## AUFGABENSTELLUNG
Schreib aus dem folgenden Material wortgetreu nur den Abschnitt ab, der mit der Zeile beginnt, die „Image resolution: width=1456“ enthält, und mit der Zeile endet, die „tap(242, 779)“ enthält. Beide Zeilen gehören dazu.

## VORLIEGENDES MATERIAL
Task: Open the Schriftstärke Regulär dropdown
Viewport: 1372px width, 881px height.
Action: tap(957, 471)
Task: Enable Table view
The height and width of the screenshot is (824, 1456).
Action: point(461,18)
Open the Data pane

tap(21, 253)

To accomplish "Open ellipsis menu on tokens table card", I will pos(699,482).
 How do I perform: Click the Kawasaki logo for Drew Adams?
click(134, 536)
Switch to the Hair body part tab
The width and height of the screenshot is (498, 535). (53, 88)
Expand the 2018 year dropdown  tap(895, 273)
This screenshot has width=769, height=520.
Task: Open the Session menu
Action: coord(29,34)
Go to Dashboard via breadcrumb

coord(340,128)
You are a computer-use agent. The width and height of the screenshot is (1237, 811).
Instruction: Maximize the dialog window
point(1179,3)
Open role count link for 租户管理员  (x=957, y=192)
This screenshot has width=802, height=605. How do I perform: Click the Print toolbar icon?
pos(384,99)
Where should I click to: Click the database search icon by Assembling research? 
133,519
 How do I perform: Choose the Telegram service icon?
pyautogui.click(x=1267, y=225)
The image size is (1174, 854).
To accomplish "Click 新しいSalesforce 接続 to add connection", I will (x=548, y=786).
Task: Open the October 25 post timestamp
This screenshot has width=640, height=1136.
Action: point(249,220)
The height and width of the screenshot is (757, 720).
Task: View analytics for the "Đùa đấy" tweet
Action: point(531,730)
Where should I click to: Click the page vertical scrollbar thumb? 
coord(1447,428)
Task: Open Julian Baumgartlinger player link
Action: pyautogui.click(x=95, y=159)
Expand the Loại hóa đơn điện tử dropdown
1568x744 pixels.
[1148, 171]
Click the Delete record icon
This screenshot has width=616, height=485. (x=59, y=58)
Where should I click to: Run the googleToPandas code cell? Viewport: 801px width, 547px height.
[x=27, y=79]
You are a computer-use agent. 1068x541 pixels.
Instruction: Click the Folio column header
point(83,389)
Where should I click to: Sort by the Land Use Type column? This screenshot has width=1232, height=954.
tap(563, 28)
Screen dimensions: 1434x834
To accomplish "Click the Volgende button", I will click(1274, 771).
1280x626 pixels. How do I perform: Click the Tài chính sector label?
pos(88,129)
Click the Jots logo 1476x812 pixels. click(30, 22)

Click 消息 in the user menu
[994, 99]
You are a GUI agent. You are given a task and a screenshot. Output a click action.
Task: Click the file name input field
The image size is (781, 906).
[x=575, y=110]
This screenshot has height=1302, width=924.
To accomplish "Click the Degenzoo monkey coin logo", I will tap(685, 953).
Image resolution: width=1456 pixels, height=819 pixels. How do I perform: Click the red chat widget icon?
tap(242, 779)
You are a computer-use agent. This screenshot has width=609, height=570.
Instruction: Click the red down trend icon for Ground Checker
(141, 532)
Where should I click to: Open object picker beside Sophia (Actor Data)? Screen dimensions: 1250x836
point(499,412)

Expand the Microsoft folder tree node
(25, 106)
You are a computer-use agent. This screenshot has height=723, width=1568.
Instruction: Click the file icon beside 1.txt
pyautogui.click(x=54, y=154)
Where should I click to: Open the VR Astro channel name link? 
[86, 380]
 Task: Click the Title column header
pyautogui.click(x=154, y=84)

## LÖSUNG
Image resolution: width=1456 pixels, height=819 pixels. How do I perform: Click the red chat widget icon?
tap(242, 779)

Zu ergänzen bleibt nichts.